Work at the factory also was very tiring, but some days were punctuated by inspections and study sessions led by officials like Khieu Samphan, who visited the factory two to four times and once sampled her soup, she said.
“We were eating rice and he saw us eating and he would like to build rapport with the workers,” she said. “He grabbed the spoon and he tested the soup, and he said it was delicious.”
When asked how closely Samphan had inspected the factory, though, she said: “He came only to boost our morale.”
Hen said she also attended a study session at Borei Keila led by Khieu Samphan for workers from several units, and another led by Nuon Chea.

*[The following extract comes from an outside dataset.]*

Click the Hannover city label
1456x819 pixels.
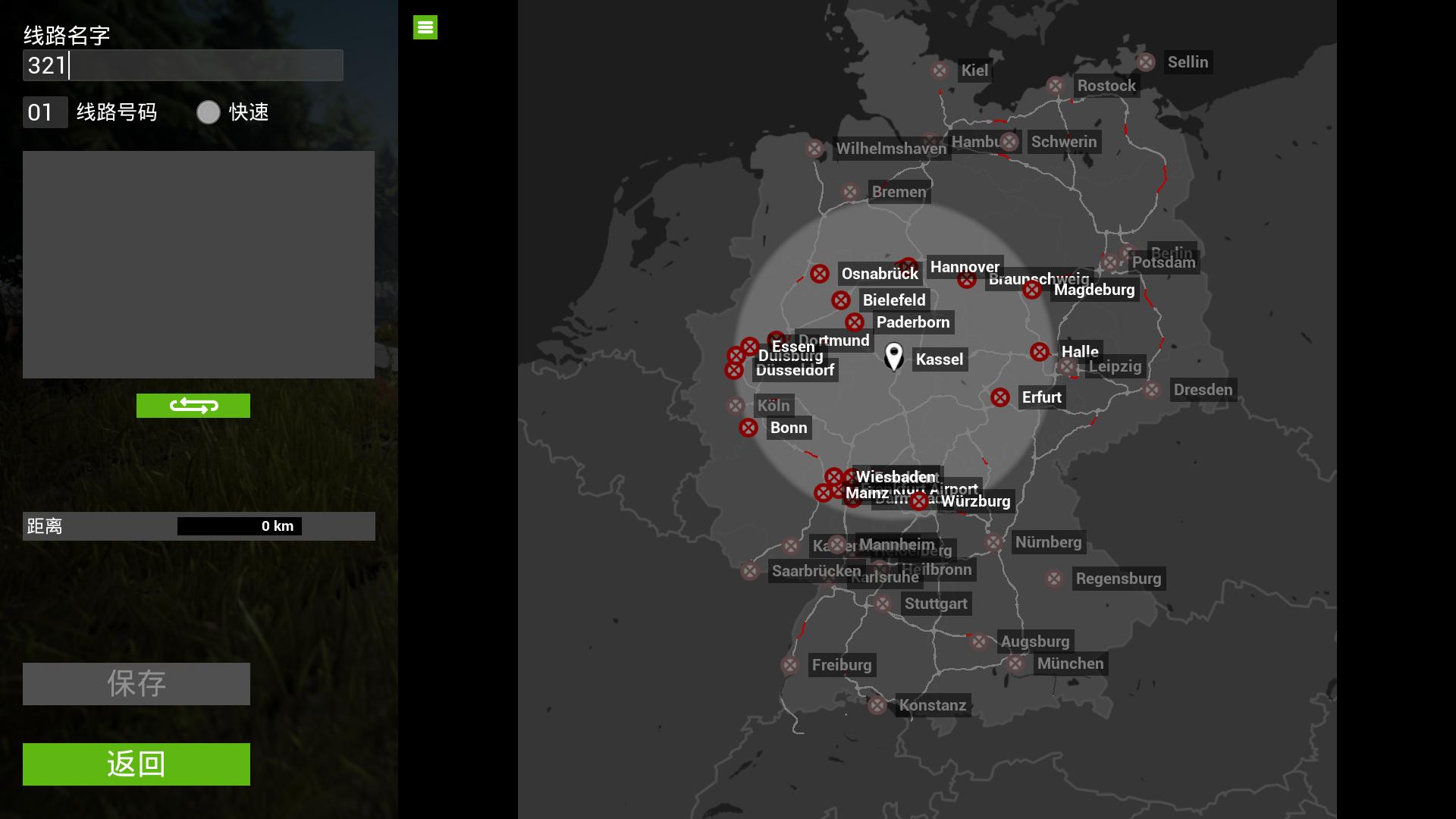pyautogui.click(x=965, y=267)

Chea spoke of the need to defend against traitors and “told us we had to stop our association with them before it’s too late”, she told the court in the morning.
But in the afternoon, she claimed it had been Samphan who spoke of traitors, and when pressed by Samphan’s defence counsel Arthur Vercken to clarify which meeting had been led by which leader, she confessed her memory might be faulty.
Four members of her unit disappeared during her time at the factory, and she did not know where they had gone but heard rumours that they had bad affiliations, she added.
She mentioned in passing that in 2003, she learned from the Documentation Centre of Cambodia that her older brother, too, had been identified as a traitor and executed at Tuol Sleng.
After Hen’s questioning ended, the court began hearing testimony from Soum Alet, who said that in 1980, after the Khmer Rouge had been toppled by the Vietnamese, he attended a national meeting in Phnom Penh aimed at compiling evidence of mass murder committed by the recently fallen regime. Alet’s testimony continues today.